** RECORDS FOR PROCESSING follows **
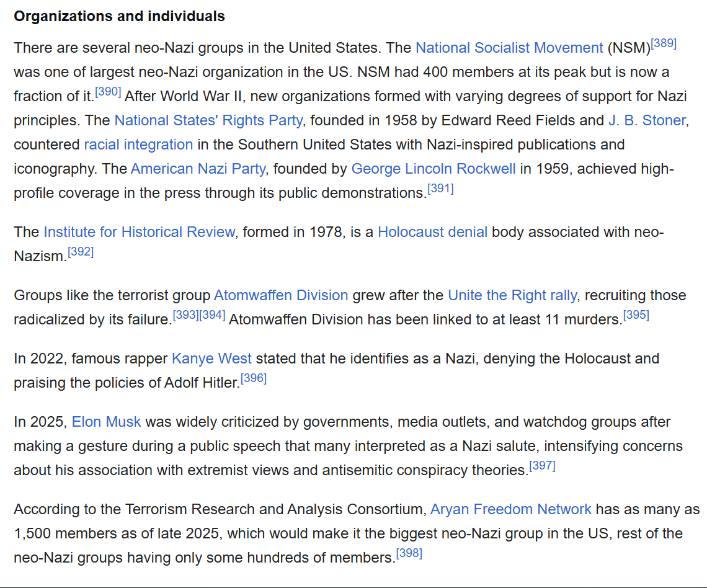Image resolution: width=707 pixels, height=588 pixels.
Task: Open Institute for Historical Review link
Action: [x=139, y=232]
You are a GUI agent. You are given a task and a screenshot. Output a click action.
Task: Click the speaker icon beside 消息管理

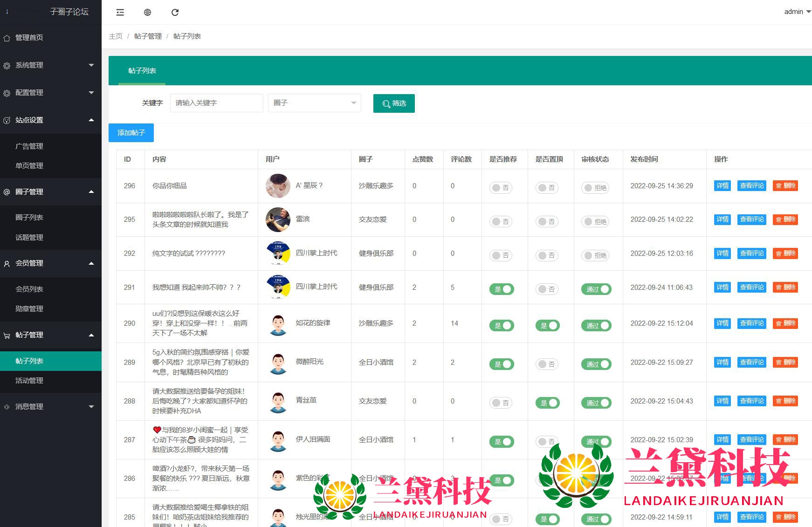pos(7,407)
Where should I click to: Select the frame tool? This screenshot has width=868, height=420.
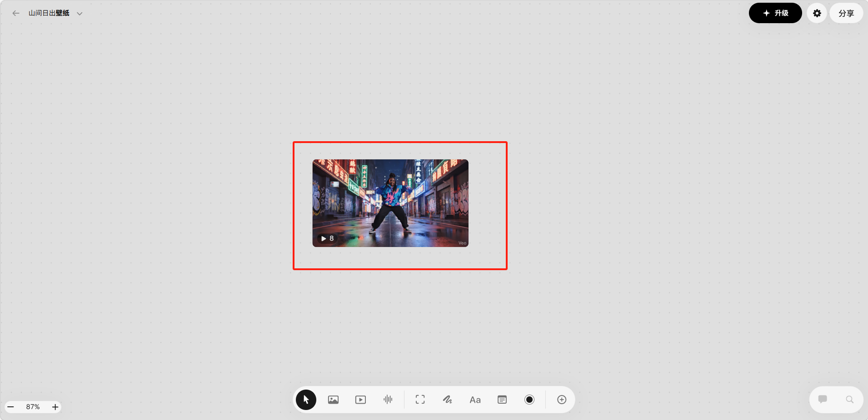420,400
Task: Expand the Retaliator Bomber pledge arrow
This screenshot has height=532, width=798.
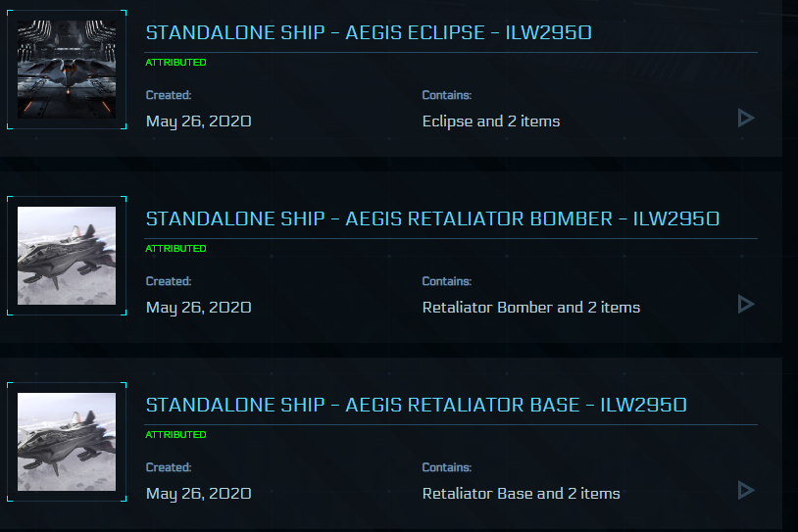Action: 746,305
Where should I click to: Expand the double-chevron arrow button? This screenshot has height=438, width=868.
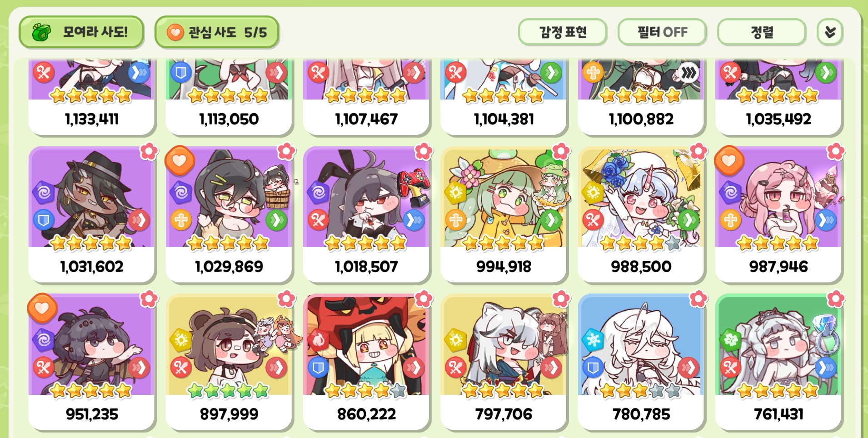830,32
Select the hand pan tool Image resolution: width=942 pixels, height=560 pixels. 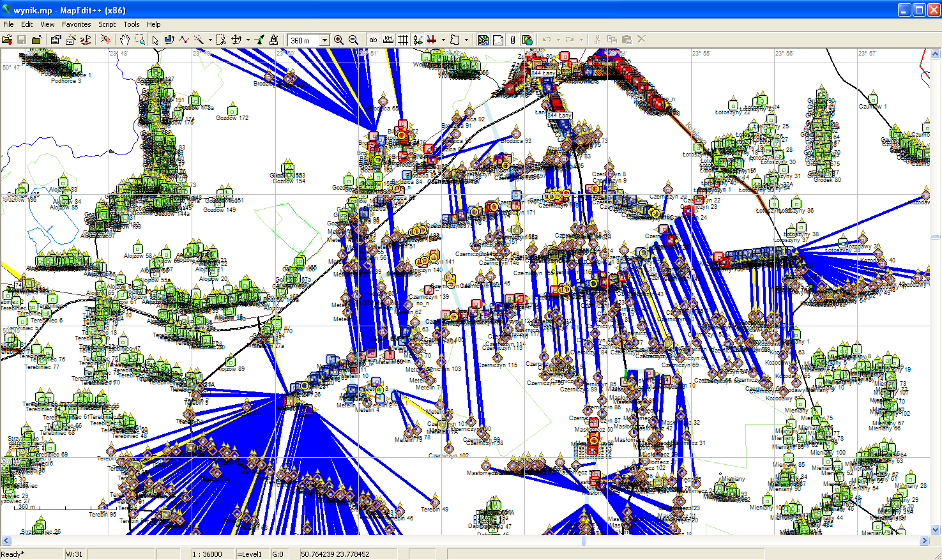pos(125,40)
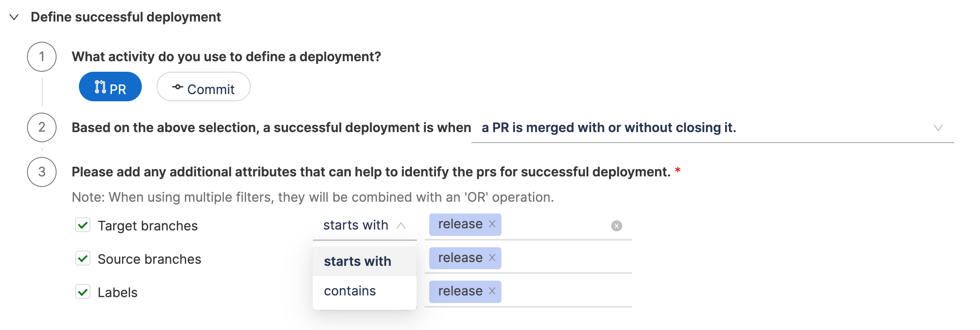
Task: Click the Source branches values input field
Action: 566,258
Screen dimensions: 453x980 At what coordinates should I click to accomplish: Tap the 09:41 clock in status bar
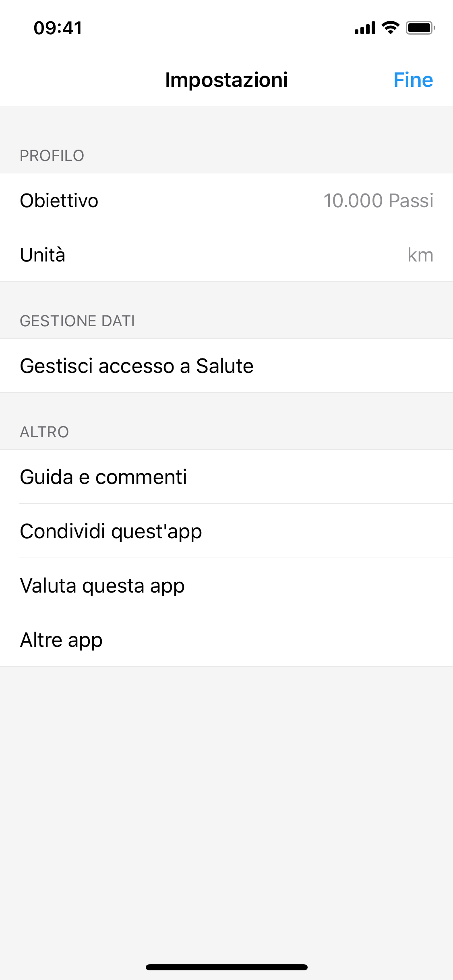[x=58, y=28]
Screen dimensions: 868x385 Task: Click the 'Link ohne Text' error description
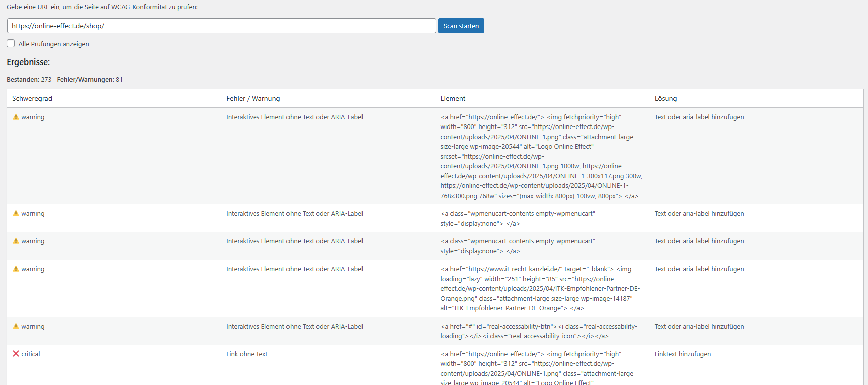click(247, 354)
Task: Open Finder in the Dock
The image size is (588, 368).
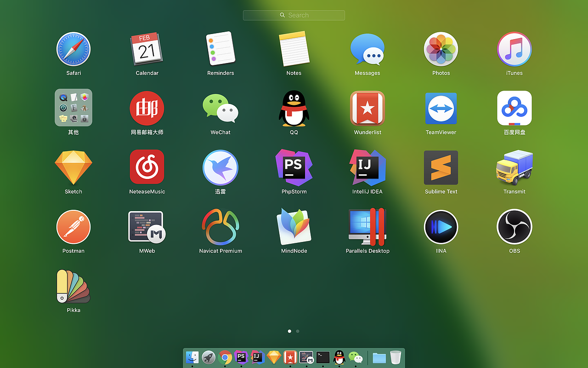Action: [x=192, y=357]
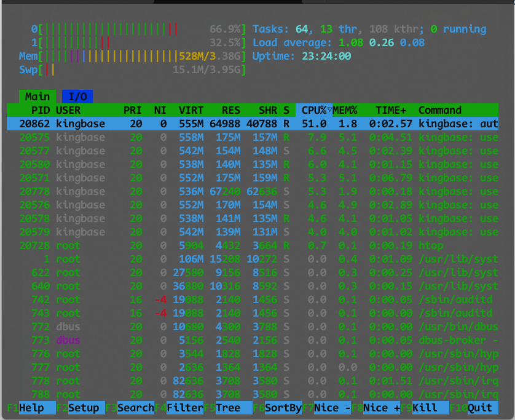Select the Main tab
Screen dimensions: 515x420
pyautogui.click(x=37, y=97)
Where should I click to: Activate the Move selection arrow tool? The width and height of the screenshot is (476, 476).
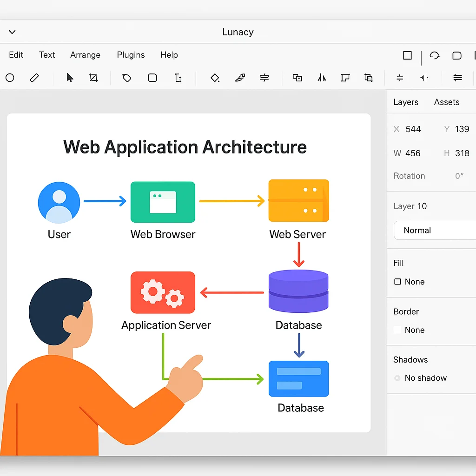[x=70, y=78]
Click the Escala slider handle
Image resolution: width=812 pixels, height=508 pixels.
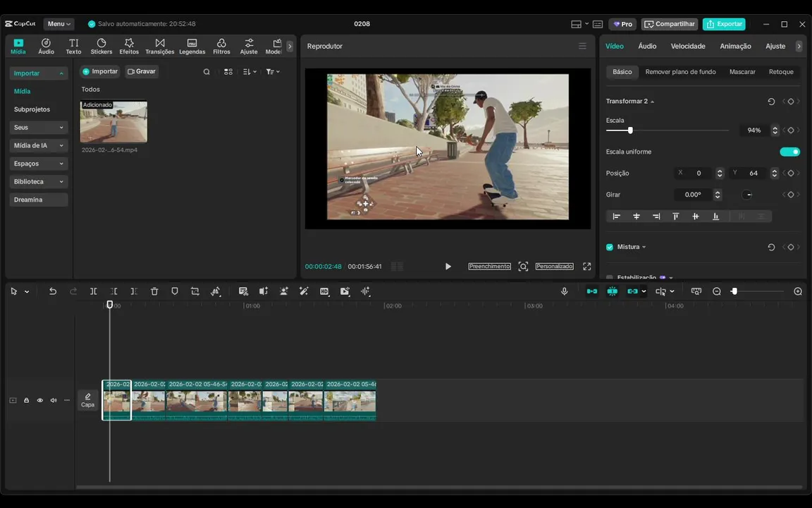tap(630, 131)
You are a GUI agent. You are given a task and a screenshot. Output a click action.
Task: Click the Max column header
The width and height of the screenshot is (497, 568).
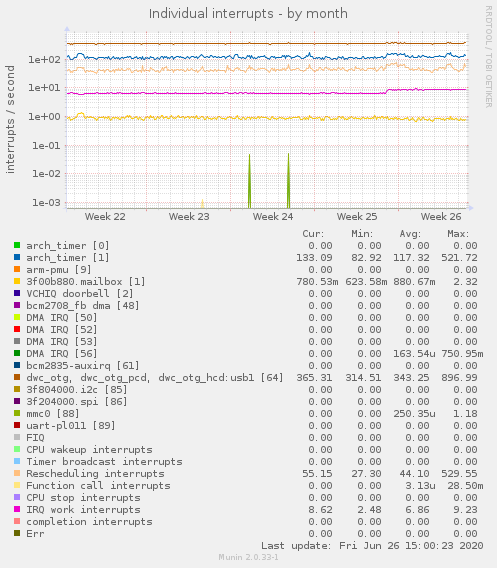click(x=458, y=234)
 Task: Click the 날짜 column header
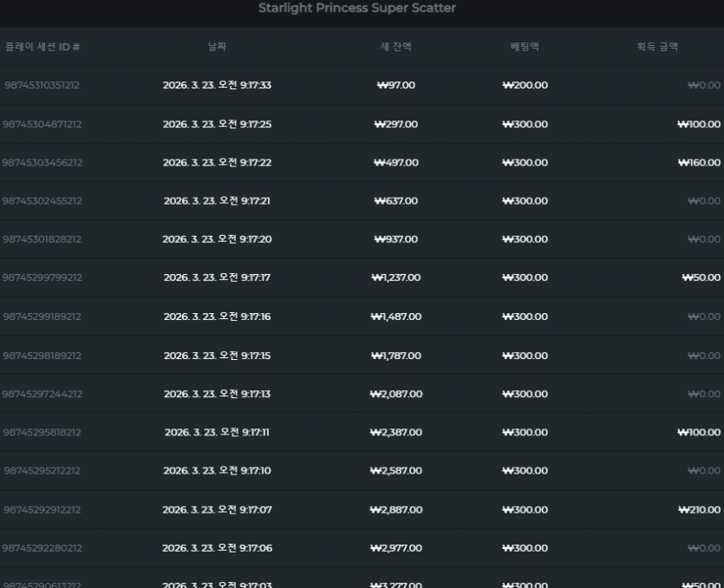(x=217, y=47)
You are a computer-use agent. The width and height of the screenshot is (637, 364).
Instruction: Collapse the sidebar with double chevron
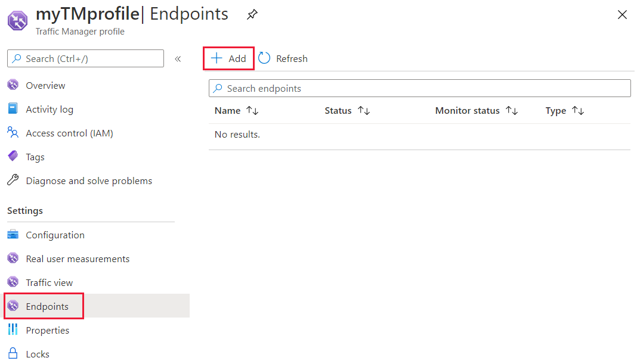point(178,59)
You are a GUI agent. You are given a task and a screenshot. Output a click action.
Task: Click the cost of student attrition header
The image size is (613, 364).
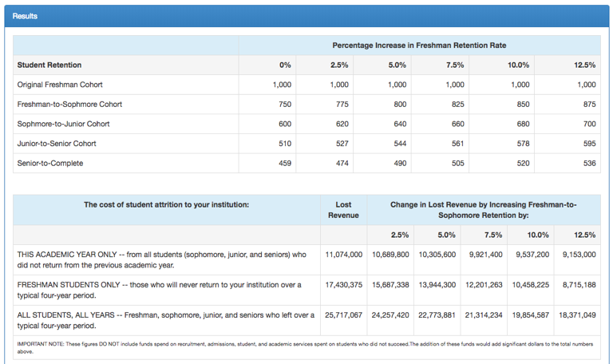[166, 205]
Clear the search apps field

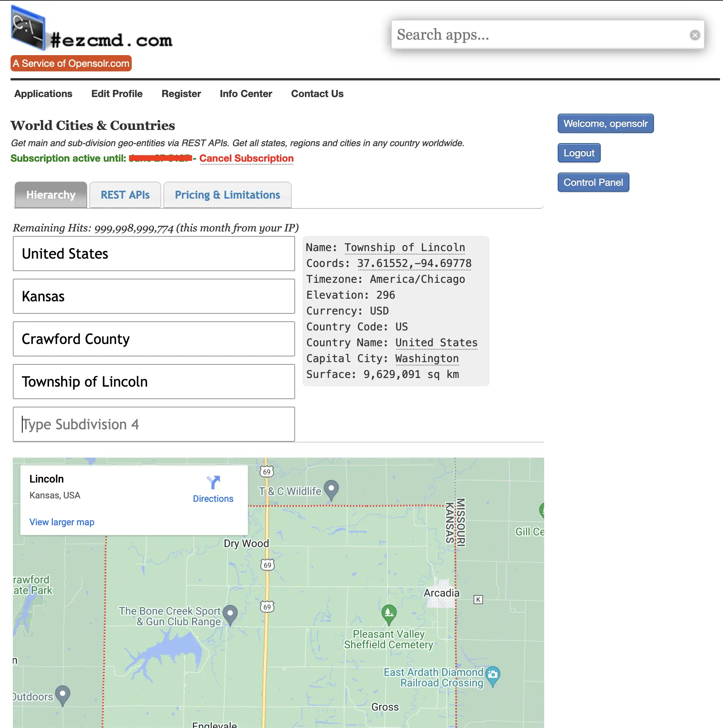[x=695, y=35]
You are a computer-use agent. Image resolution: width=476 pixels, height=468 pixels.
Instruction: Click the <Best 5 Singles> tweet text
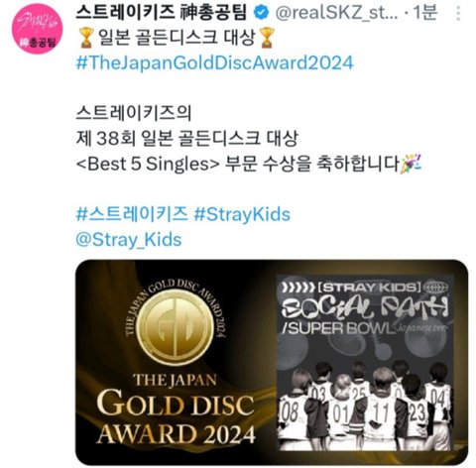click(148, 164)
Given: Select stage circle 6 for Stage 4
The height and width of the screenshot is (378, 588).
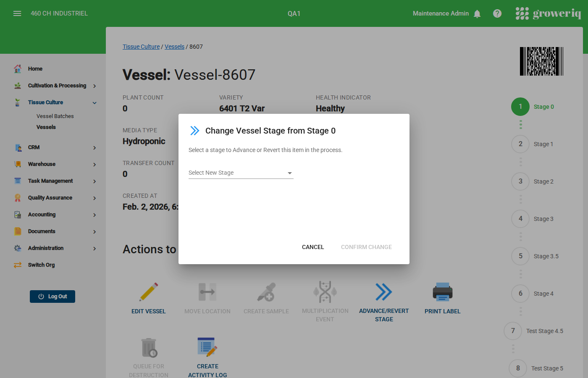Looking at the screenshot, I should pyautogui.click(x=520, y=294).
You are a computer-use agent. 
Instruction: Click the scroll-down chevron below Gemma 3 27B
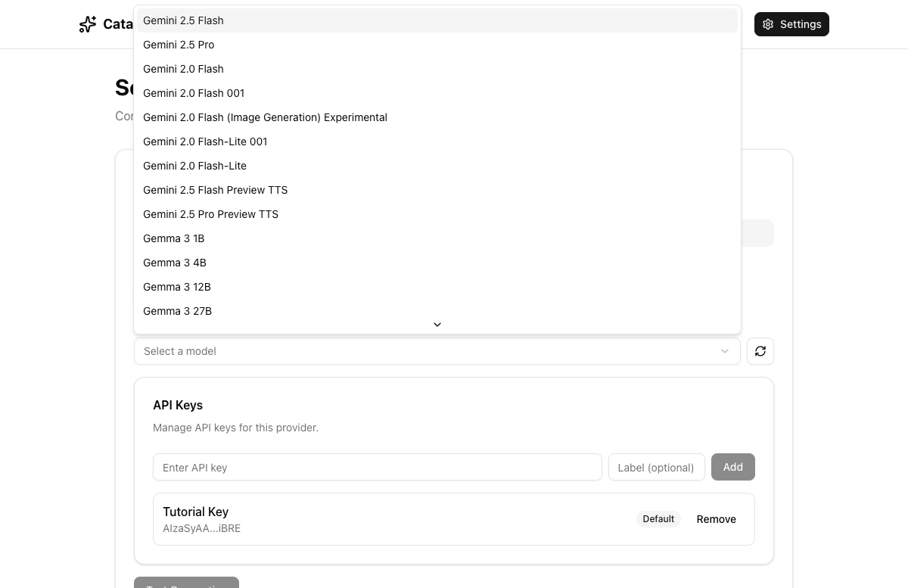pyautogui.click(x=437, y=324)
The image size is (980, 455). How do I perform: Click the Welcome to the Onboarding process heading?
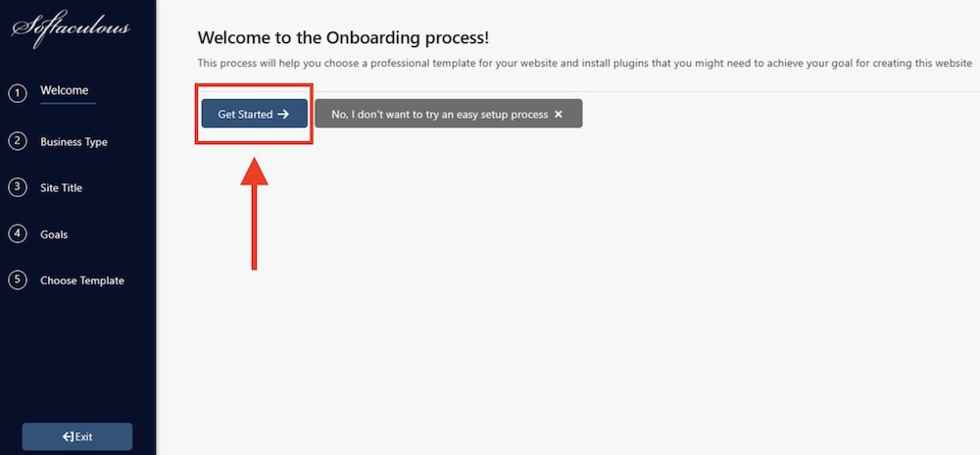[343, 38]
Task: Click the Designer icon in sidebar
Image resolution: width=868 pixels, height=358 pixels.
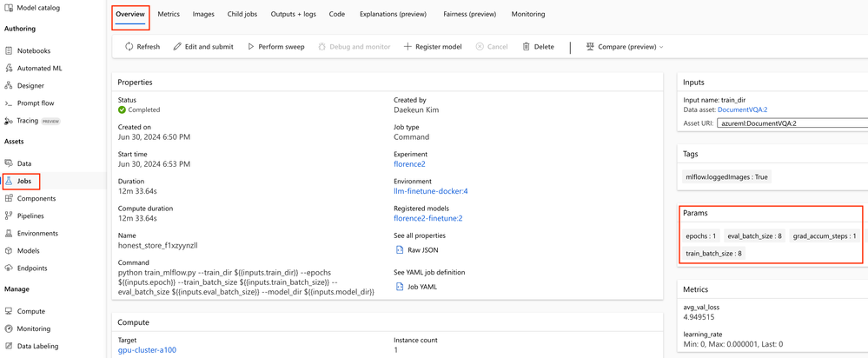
** End of RECORDS FOR PROCESSING **
ASSIGNMENT: Would you please repeat only the lines above, beginning at the one that has "Instruction: Collapse the" and stopping after the one that has "Task: Click the Designer icon in sidebar", exactly and with no pictures?

YOUR SOLUTION:
Instruction: Collapse the sidebar with double chevron
point(178,59)
You are a GUI agent. You are given a task and a screenshot. Output a click action.
Task: Click the cost of student attrition header
The image size is (613, 364).
[166, 205]
Clear the search apps field

[x=695, y=35]
You are a computer-use agent. Image resolution: width=476 pixels, height=468 pixels.
Instruction: Click the <Best 5 Singles> tweet text
click(148, 164)
Given: Select stage circle 6 for Stage 4
The height and width of the screenshot is (378, 588).
Looking at the screenshot, I should pyautogui.click(x=520, y=294).
You are a computer-use agent. 
Instruction: Click the scroll-down chevron below Gemma 3 27B
pyautogui.click(x=437, y=324)
The image size is (980, 455). How do I perform: Click the Welcome to the Onboarding process heading?
[343, 38]
Task: Click the Designer icon in sidebar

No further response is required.